Japanese media often features an equivalent of this archetype called a "demon king" (魔王, maō), drawing from analogous figures in religion and folklore.

Philip Pullman noted that the dark lord archetype in literature can often reflect the belief "that evil in the real world is usually embodied in a single person and requires a high position to be effective" and that this contrasts with Hannah Arendt's notion of the banality of evil.

== Notable examples ==
- Alberich of Richard Wagner's Ring cycle, a prototypical dark lord
- Count Dracula of Bram Stoker's novel and later franchises
- Sauron and Morgoth of J. R. R. Tolkien's The Lord of the Rings and The Silmarillion respectively
- Darkseid of the New Gods in DC Comics, originally appearing in Jack Kirby's Fourth World metaseries
- Darth Vader and Emperor Palpatine of the Star Wars series
- Skeletor from the Masters of the Universe franchise
- The Skeksis from The Dark Crystal are portrayed as evil overlords
- Ganondorf from The Legend of Zelda series
- The Dark Lord from Flint the Time Detective
- The Crimson King of Stephen King's The Dark Tower series
- Lord Voldemort of J. K. Rowling's Harry Potter series
- Ming the Merciless from Flash Gordon
- Nerona Imu from One Piece

== Evil overlord list ==
In part due to the literary popularity of dark lords in fiction, science fiction and fantasy fans have collected several satirical lists of resolutions for a competent evil overlord to avoid the well-known, cliché blunders committed by dark lords, supervillains, and other archetypal antagonists in popular fiction. For example, one such resolution is: "I will not gloat over my enemies' predicament to show my superiority. I will shoot them." Internet copies of these lists vary in number and order of entries.

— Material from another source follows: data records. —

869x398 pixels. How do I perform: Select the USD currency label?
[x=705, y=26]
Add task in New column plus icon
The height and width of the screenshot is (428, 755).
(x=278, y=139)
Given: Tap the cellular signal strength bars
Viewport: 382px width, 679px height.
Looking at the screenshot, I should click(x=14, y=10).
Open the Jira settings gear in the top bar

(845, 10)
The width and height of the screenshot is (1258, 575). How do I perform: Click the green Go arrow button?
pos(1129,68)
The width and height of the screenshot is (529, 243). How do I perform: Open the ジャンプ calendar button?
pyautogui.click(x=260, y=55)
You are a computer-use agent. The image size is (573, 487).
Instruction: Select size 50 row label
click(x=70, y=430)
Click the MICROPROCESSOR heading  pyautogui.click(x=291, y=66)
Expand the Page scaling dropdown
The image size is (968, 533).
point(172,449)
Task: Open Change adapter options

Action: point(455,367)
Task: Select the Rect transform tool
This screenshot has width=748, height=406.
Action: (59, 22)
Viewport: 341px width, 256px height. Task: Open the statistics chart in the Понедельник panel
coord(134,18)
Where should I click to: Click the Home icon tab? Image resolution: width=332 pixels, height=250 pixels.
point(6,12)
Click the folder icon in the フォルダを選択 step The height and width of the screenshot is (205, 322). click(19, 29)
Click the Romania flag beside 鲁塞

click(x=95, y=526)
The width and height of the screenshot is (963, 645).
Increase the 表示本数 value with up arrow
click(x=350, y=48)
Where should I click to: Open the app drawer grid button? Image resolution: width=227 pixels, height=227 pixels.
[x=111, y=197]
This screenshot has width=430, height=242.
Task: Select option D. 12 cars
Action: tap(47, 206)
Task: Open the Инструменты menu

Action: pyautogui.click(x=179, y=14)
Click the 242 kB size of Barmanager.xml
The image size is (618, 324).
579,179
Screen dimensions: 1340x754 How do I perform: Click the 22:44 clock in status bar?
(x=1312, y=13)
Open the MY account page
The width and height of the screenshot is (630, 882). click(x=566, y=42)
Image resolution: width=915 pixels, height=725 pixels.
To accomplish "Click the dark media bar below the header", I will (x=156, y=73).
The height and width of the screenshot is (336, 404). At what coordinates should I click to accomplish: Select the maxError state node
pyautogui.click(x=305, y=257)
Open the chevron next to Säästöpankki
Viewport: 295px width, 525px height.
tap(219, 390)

The most famous lists, both referred to as the Evil Overlord List, were developed concurrently. Both were published to the Web in the early 1990s. The original, if lesser-known list was compiled in 1990 by members of the now-defunct FidoNet Science Fiction and Fandom (SFFAN) email echo. The FidoNet list originated with a 1988 Saturday Night Live skit featuring Bond Villains touting a book What Not to Do When You Capture James Bond. The FidoNet list arose out of discussions regarding what sort of advice might be in that book, and was compiled and published by Jack Butler. It predated the following list, but was only widely published later, and is the more obscure of the two.

The later-produced and more famous version of the list was compiled in 1994 by Peter Anspach (hence it is occasionally titled "Peter's Evil Overlord List") based on informal discussions at conventions and on online bulletin boards in the early 1990s, and has subsequently become one of the best-known parodies of bad SF/F writing, frequently referenced online. It was originally The Top 100 Things I'd Do If I Ever Became an Evil Overlord, but grew to include over 100 entries.

The Evil Overlord List has led to spin-offs, including lists for stock characters including (but not limited to) heroes, henchmen, sidekicks, the Evil Overlord's Accountant, and Starfleet captains.

In Australia, a minor literary scandal erupted in 1997 when it emerged that award-winning author Helen Darville plagiarised the list for her regular column in Brisbane's The Courier-Mail newspaper, which led to her being fired.

Teresa Nielsen Hayden, author and lecturer, uses an expanded version of the list in her lectures on writing science fiction. She recommends selecting five random clichés from the list, and using them, or their reverse ("Say you've drawn A-34, 'I will not turn into a snake. It never helps.' You can have a character turn into a snake and find it doesn't help, or do it and find it very useful indeed") as the basis for a plot.